◆ WORK TASK
Report only the number of lines below in which the string "search" appears.

━━━━━ RECORDS

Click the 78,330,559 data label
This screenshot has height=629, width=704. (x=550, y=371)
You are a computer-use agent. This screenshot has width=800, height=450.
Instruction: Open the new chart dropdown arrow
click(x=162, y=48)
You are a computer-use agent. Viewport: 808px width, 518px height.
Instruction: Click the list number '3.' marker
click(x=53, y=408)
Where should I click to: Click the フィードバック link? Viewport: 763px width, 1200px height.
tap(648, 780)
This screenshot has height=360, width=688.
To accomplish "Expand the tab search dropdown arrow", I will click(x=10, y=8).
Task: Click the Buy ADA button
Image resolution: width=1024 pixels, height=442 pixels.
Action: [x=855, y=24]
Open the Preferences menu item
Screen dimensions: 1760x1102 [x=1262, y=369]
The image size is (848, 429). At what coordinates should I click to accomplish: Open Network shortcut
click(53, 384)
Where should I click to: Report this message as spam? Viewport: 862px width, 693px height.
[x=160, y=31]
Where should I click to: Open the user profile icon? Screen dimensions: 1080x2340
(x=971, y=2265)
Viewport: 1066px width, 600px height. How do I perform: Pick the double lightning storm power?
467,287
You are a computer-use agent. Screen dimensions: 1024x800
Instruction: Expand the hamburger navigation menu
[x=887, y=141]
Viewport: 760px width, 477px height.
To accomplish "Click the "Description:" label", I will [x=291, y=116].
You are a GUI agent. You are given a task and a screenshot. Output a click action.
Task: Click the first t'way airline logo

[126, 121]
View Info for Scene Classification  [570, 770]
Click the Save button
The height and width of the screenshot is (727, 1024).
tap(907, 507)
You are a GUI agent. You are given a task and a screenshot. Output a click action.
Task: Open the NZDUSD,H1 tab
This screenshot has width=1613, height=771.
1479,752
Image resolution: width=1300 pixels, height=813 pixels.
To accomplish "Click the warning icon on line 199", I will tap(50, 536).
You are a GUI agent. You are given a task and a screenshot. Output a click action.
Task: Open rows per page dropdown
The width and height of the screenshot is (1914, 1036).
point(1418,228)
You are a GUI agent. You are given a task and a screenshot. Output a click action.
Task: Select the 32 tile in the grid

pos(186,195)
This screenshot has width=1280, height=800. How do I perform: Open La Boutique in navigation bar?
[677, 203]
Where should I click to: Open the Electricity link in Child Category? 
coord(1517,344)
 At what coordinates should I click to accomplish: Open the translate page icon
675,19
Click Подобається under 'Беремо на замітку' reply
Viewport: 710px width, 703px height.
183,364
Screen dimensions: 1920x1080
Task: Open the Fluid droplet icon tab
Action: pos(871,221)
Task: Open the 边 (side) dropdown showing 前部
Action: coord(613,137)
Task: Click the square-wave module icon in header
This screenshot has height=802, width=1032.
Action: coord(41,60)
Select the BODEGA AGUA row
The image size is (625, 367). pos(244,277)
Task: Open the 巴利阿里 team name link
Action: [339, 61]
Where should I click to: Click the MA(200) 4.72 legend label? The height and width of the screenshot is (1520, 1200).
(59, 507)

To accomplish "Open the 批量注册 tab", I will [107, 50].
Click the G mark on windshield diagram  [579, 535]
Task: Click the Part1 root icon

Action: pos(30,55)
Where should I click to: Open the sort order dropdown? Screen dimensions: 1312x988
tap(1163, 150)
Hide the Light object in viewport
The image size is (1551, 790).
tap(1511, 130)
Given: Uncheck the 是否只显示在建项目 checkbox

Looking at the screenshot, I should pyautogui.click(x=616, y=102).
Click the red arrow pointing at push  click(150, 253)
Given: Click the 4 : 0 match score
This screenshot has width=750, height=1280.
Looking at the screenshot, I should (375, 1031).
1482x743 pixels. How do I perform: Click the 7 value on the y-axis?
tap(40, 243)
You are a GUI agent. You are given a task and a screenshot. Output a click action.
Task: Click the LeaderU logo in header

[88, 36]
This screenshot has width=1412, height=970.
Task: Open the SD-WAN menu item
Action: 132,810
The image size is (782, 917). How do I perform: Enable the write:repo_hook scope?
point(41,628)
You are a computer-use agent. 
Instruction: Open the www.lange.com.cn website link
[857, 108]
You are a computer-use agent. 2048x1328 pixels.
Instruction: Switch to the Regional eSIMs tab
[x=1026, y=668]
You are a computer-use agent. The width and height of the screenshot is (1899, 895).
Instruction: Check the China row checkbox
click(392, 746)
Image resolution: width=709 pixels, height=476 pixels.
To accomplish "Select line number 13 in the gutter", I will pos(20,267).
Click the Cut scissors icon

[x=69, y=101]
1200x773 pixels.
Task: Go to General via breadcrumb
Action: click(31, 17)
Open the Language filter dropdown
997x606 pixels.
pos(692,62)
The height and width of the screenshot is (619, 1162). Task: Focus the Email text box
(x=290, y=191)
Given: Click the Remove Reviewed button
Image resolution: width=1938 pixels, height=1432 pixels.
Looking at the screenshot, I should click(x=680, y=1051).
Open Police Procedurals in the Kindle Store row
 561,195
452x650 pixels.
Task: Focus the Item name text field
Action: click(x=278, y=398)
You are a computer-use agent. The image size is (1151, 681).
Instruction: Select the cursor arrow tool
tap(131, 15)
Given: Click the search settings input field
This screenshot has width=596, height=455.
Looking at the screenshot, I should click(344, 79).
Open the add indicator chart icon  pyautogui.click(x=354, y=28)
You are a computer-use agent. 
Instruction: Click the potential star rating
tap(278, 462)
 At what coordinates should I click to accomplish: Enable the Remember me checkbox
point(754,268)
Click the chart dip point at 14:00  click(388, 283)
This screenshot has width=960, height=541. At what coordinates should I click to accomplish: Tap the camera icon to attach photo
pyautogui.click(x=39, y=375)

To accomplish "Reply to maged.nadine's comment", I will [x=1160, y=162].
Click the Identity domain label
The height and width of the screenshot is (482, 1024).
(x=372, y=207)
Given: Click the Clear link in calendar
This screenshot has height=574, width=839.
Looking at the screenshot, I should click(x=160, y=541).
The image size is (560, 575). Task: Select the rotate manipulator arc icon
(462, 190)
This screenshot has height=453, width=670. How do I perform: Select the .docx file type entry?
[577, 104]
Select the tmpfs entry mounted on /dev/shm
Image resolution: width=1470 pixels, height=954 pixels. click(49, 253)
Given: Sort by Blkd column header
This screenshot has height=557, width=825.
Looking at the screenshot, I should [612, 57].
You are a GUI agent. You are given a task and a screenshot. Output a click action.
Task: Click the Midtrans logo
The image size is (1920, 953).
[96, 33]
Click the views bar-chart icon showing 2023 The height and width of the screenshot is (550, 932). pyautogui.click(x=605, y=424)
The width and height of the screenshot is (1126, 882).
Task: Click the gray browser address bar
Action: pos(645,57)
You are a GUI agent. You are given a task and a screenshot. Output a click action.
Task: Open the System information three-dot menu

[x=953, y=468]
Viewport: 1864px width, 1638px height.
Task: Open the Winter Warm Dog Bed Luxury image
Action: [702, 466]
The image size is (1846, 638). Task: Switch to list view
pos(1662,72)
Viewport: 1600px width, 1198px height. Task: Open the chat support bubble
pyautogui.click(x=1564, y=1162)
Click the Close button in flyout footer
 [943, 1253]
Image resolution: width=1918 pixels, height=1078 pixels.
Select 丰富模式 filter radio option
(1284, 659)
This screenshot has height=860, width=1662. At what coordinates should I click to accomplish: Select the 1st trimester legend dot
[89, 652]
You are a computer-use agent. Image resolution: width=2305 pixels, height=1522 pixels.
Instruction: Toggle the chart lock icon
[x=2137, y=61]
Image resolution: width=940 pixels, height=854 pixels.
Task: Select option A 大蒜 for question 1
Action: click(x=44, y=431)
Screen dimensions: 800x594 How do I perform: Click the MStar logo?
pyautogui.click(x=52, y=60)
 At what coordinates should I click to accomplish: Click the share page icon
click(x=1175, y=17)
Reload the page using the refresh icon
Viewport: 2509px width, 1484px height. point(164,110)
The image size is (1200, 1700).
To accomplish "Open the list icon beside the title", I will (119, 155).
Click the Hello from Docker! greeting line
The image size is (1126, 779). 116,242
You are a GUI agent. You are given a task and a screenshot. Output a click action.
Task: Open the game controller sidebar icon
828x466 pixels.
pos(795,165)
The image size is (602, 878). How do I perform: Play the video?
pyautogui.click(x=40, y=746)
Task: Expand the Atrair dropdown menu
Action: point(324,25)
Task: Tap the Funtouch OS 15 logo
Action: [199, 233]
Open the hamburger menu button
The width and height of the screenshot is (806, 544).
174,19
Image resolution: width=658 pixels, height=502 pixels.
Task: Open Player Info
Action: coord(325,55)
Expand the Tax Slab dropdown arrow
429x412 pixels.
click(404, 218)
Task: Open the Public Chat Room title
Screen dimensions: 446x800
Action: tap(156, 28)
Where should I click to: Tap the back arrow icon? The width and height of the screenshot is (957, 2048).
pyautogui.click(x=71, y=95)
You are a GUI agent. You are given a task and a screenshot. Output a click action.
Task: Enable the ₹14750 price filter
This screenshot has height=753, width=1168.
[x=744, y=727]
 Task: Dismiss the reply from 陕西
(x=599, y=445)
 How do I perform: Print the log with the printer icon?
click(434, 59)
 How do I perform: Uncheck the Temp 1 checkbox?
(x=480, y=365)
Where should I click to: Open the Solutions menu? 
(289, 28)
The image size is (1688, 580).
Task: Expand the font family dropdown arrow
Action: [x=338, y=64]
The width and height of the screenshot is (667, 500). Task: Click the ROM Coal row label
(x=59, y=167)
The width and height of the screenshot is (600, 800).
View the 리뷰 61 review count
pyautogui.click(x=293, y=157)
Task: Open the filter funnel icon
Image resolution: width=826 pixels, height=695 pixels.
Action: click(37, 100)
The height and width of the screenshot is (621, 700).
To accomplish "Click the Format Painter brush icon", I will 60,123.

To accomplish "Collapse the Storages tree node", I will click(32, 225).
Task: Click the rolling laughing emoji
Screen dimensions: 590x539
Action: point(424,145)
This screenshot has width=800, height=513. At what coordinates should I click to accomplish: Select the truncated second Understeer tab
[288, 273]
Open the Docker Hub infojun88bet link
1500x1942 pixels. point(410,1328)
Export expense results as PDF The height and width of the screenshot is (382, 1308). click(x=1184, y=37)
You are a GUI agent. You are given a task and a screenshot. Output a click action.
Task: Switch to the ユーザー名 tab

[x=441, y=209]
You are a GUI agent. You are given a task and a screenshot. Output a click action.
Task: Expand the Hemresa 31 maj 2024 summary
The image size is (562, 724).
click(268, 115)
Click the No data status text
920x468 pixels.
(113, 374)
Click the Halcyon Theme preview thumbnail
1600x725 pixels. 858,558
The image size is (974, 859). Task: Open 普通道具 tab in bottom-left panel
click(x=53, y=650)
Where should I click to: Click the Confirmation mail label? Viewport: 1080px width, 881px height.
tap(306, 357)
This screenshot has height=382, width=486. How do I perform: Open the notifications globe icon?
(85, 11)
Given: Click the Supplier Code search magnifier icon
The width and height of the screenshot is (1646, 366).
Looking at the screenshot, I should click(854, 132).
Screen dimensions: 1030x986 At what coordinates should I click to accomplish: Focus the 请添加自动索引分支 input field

━━━━━━━━━━

◆ ANSWER SPACE
3